Unsere Aufgabe ist es nicht, Haftungs- oder Schuldfragen zu klären, dafür haben wir keinen gesetzlichen Auftrag. Wir werden lediglich helfen, die Faktoren zu erkennen, die zum Austausch eines Implantates führen. Die Konsequenzen daraus müssen Krankenhäuser, Hersteller und Kostenträger selbst ziehen. In Ländern, die bereits Register haben, hat sich die Vielzahl der eingesetzten Implantate allerdings im Lauf der Zeit reduziert, und die besten unter ihnen sind weiter verbreitet.
Was erhoffen Sie sich aus den Auswertungen der EPRD-Daten?
In Schweden hat sich die Wechselwahrscheinlichkeit nach Einführung der Register halbiert. So ein Effekt wäre auch für Deutschland wünschenswert. Und angesichts der Fallzahlen bei uns steckt darin neben den menschlichen Aspekten ein großes Einsparpotenzial. Jede dieser Operationen kostet um die 10 000 Euro. Wenn wir jährlich rund 18 000 Operationen weniger hätten, summiert sich das.
Gibt es Überlegungen, auch für andere Produktgruppen ein Register einzuführen?
Die gibt es. Doch halte ich es für sinnvoll, zunächst einmal diese neue Form des Registers für eine Produktart einzuführen und das System auszuprobieren, bevor man es auf andere Produkte überträgt. Wenn es so gut funktioniert, wie wir erwarten, lässt es sich sicherlich ausweiten.
Dr. Birgit Oppermann birgit.oppermann@konradin.de
Weitere Informationen Mehr zum Register: www.eprd.de

Über das Endoprothesenregister
Die Deutsche Gesellschaft für Orthopädie und Orthopädische Chirurgie (DGOOC) hat den Aufbau des Endoprothesenregister Deutschland (EPRD) initiiert und das Projekt gemeinsam mit dem AOK-Bundesverband, dem Verband der Ersatzkassen e.V. (VDEK), dem Bundesverband Medizintechnologie e.V. (BVMed) und dem BQS Institut für Qualität und Patientensicherheit (BQS-Institut) vorangetrieben.

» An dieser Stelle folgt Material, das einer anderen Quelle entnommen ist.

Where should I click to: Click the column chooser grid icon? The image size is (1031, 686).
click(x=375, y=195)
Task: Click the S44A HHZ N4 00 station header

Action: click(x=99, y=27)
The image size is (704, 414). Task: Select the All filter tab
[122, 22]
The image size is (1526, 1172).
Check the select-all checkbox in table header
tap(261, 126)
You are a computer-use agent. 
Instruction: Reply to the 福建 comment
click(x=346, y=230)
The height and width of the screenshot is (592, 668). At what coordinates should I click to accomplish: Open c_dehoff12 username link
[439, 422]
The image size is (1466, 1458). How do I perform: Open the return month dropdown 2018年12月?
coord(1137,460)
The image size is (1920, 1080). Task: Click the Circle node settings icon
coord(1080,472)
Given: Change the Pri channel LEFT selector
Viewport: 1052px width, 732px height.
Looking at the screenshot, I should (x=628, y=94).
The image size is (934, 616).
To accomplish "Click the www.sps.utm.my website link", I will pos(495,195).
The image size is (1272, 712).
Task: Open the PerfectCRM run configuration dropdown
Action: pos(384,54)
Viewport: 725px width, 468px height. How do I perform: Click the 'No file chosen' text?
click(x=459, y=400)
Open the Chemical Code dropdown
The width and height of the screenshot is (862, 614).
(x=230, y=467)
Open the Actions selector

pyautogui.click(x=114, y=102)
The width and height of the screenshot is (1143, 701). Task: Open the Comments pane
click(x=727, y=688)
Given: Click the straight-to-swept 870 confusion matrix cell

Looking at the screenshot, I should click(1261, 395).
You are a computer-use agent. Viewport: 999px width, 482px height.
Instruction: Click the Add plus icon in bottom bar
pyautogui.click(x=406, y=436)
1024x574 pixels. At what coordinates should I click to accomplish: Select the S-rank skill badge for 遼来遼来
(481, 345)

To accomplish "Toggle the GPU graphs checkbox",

Im EPRD fließen vor allem Daten zusammen, die ohnehin schon in Deutschland erhoben wurden: die patientenbezogenen Abrechnungsdaten der Krankenkassen und die Daten aus der gesetzlichen Qualitätssicherung, die Krankenhäuser zur Verfügung stellen müssen. Diese Informationen werden mit Angaben zu den jeweils verwendeten Implantate verbunden. Dafür stellt der BVMed gemeinsam mit seinen Mitgliedsunternehmen Implantat-Daten bereit, so dass alle auf dem deutschen Markt verfügbaren Implantattypen erfasst sind. Neu ist lediglich, dass in den beteiligten Krankenhäusern jedes Einzelteil der verwendeten Endoprothese vor der Operation mit einem Barcode-Scanner erfasst wird. Dieser Schritt dient dazu, die Angaben den Implantat-Daten zuzuordnen.
Die Beteiligung am EPRD ist für Hersteller, Krankenhäuser und Patienten freiwillig. Patientendaten werden pseudonymisiert, so dass Einzelpersonen nur von der eigenen Krankenkasse identifiziert werden können – was im Fall eines Rückrufs aufgrund von bekannt gewordenenen Mängeln an der Prothese erforderlich sein könnte.
Aufgebaut und betrieben wird das EPRD von der neutralen und unabhängigen Deutschen Endoprothesenregister EPRD gGmbH mit Sitz in Berlin. Die gemeinnützige Gesellschaft wurde am 22. Dezember 2010 als hundertprozentige Tochter der DGOOC gegründet. Die zentrale Registerstelle befindet sich am BQS Institut für Qualität und Patientensicherheit. Dort fließen die Datenstränge von Krankenhäusern und Krankenkassen zusammen. BVMed, VDEK und der AOK-Bundesverband unterstützen das Register finanziell.